▸ TEXT SEGMENT:
━━━

Opinion
113 991
06-03-2016
State of Kansas, Appellee, v. Angel Unruh, Appellant.
Ryan Eddinger, of Kansas Appellate Defender Office, for appellant. Nathan L. Dickey, assistant county attorney, Ellen Mitchell, county attorney, and Derek Schmidt, attorney general, for appellee.
NOT DESIGNATED FOR PUBLICATION
Appeal from Saline District Court; Jared B. Johnson, judge.
Ryan Eddinger, of Kansas Appellate Defender Office, for appellant.
Nathan L. Dickey, assistant county attorney, Ellen Mitchell, county attorney, and Derek Schmidt, attorney general, for appellee.
Before Hill, P.J., Standridge and Atcheson, JJ.
MEMORANDUM OPINION
PER CURIAM
This case requires the allocation of jail-time credit in an odd set of circumstances. In light of the oddities, we find the Saline County District Court misapplied that time to Defendant Angel Marie Unruh's earlier criminal case rather than this one. We, therefore, vacate the district court's order and direct that Unruh be given credit in this case, a result that seems to better correspond to the legislative directive in K.S.A. 2015 Supp. 21-6615.
The details of Unruh's criminal escapades are irrelevant, so we skip over them. The procedural posture of this case is pertinent. We start there. In October 2014, the State charged Unruh in this case with two drug crimes and with theft. At the time she committed those crimes, Unruh was on postrelease supervision in another case. Unruh was a pretrial detainee in the county jail in this case. While she was in custody, the Kansas Department of Corrections issued a warrant for her for violating her postrelease supervision. See K.S.A. 2015 Supp. 75-5217(a).
Through her lawyer, Unruh and the State worked out a plea agreement calling for her to plead guilty to one felony drug offense. The agreement included a joint recommendation to the district court that Unruh be placed on probation in this case, even though she committed the crime of conviction while on postrelease supervision. See K.S.A. 2015 Supp. 21-6604(f)(1) (district court may order defendants incarcerated if they commit crimes while on conditional release, including postrelease supervision, even though presumptive sentences call for probation).
At sentencing, the district court followed the plea agreement and placed Unruh on probation in this case, finding she had significant substance abuse problems that could be better addressed in a community treatment setting than in prison. The Department of Corrections continued to have a hold on Unruh by virtue of its warrant for her violation of the conditions of postrelease supervision in the earlier case. But the Prisoner Review Board had not yet addressed or disposed of that violation. The Board has the authority to revoke or reinstate postrelease supervision following an administrative hearing. Revocation results in the individual's reincarceration for a fixed time. See K.S.A. 2015 Supp. 75-5217(b).
The journal entry in this case states that the time Unruh spent in jail should first be credited in the earlier case, presumably against any reincarceration the Prisoner Review Board might order for the violation of postrelease supervision. Unruh filed a motion in the district court objecting to that portion of the journal entry and arguing the jail time should be credited in this case. The district court entered an order denying the motion and finding the jail time should be credited in only the earlier case. Unruh has appealed the district court's treatment of the jail-time credit.

━━━

▸ DATA SUPPLIED:
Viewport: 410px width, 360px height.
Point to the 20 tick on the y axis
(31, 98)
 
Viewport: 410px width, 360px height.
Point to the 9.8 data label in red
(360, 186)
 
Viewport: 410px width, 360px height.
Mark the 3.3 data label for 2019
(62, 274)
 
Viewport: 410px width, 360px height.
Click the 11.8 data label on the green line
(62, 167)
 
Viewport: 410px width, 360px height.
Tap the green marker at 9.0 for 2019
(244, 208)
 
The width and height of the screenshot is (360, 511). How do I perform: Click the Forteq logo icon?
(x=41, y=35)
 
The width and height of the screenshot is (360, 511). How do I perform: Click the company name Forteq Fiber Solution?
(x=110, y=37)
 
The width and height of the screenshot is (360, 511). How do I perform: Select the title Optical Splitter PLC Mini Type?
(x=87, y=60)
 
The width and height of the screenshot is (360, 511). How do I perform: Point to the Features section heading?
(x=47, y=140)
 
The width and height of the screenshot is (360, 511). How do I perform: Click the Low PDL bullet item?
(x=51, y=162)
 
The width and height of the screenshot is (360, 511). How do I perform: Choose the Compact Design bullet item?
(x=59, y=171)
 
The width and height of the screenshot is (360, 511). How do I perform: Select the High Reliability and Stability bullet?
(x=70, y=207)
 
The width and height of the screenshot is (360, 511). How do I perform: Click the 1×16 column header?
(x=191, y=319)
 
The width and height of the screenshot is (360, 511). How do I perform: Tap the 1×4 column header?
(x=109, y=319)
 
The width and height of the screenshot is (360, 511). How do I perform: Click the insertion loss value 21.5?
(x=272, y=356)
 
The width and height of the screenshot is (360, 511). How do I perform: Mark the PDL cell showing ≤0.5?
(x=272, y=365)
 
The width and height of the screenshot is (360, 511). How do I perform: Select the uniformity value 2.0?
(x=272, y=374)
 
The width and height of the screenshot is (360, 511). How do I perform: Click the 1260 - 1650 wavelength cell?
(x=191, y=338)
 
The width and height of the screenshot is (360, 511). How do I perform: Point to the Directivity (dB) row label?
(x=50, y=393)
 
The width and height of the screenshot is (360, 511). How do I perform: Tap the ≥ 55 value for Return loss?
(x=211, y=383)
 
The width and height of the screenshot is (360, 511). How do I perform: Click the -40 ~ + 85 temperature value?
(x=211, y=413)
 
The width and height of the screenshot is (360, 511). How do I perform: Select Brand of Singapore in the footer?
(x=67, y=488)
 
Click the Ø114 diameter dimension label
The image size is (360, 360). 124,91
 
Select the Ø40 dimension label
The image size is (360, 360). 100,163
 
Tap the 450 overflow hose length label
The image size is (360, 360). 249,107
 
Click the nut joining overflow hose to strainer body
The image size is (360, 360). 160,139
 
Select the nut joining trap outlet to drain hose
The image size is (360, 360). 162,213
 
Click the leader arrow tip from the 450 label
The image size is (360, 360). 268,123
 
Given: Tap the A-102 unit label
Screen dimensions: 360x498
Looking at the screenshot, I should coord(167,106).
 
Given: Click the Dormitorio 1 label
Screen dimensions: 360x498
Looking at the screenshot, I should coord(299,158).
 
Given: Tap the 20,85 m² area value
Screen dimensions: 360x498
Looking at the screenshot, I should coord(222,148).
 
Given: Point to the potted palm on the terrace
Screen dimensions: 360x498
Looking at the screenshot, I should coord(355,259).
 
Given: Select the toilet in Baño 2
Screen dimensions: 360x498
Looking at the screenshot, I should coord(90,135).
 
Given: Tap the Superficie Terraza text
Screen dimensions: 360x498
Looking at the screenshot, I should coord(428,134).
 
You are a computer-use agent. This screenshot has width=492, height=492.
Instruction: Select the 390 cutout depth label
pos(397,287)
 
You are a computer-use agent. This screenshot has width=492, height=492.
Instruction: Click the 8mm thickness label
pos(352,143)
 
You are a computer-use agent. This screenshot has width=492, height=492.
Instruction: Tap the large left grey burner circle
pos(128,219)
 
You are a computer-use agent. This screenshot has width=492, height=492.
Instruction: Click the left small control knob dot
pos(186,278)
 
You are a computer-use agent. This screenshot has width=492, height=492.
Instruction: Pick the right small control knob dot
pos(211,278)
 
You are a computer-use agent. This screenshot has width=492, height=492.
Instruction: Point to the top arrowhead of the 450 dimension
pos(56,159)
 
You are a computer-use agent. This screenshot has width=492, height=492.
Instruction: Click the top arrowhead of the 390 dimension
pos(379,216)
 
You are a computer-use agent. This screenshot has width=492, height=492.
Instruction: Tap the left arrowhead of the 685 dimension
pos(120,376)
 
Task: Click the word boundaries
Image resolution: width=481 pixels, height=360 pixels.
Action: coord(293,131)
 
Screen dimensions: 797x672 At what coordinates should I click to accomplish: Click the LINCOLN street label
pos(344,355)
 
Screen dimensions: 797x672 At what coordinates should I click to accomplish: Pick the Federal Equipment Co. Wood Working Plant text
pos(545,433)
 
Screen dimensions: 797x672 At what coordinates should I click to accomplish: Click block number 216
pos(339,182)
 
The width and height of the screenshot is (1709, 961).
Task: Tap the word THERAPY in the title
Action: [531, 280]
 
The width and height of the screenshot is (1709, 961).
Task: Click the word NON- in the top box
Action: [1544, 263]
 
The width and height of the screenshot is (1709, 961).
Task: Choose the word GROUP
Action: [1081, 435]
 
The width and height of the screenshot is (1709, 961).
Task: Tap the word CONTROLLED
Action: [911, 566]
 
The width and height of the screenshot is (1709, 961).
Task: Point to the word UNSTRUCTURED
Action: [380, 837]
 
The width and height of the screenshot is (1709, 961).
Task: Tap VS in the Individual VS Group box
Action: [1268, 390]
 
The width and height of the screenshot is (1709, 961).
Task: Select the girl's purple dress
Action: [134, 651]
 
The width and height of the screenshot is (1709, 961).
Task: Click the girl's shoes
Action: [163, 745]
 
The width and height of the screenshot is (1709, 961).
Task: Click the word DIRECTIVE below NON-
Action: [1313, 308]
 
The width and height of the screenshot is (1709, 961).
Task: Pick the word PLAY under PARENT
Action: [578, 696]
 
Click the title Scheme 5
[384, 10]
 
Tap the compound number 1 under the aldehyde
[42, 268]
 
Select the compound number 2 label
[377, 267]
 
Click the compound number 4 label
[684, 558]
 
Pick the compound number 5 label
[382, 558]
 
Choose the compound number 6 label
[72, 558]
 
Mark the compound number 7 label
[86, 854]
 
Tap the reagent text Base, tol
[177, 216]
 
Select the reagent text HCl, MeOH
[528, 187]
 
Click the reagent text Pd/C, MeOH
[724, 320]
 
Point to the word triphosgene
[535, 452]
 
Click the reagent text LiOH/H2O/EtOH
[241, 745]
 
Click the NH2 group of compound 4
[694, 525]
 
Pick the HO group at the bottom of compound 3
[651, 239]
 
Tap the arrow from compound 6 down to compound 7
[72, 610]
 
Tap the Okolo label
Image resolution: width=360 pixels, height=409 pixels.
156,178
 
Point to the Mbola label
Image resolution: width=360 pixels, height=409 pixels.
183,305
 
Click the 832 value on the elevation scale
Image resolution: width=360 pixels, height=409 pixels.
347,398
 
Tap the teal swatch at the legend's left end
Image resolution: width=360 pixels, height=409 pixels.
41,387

━━━

▸ SET PROBLEM A: Which statute citations appear in the opinion? List each distinct one.
▸ SET PROBLEM B: Please echo the lines in the rows, starting with the line that contains "Given: Tap the A-102 unit label" and going on through the line that contains "pos(379,216)".

▸ WORKED SOLUTION A:
K.S.A. 2015 Supp. 21-6615
K.S.A. 2015 Supp. 75-5217(a)
K.S.A. 2015 Supp. 21-6604(f)(1)
K.S.A. 2015 Supp. 75-5217(b)

▸ WORKED SOLUTION B:
Given: Tap the A-102 unit label
Screen dimensions: 360x498
Looking at the screenshot, I should coord(167,106).
 
Given: Click the Dormitorio 1 label
Screen dimensions: 360x498
Looking at the screenshot, I should coord(299,158).
 
Given: Tap the 20,85 m² area value
Screen dimensions: 360x498
Looking at the screenshot, I should coord(222,148).
 
Given: Point to the potted palm on the terrace
Screen dimensions: 360x498
Looking at the screenshot, I should coord(355,259).
 
Given: Select the toilet in Baño 2
Screen dimensions: 360x498
Looking at the screenshot, I should coord(90,135).
 
Given: Tap the Superficie Terraza text
Screen dimensions: 360x498
Looking at the screenshot, I should coord(428,134).
 
You are a computer-use agent. This screenshot has width=492, height=492.
Instruction: Select the 390 cutout depth label
pos(397,287)
 
You are a computer-use agent. This screenshot has width=492, height=492.
Instruction: Click the 8mm thickness label
pos(352,143)
 
You are a computer-use agent. This screenshot has width=492, height=492.
Instruction: Tap the large left grey burner circle
pos(128,219)
 
You are a computer-use agent. This screenshot has width=492, height=492.
Instruction: Click the left small control knob dot
pos(186,278)
 
You are a computer-use agent. This screenshot has width=492, height=492.
Instruction: Pick the right small control knob dot
pos(211,278)
 
You are a computer-use agent. This screenshot has width=492, height=492.
Instruction: Point to the top arrowhead of the 450 dimension
pos(56,159)
 
You are a computer-use agent. This screenshot has width=492, height=492.
Instruction: Click the top arrowhead of the 390 dimension
pos(379,216)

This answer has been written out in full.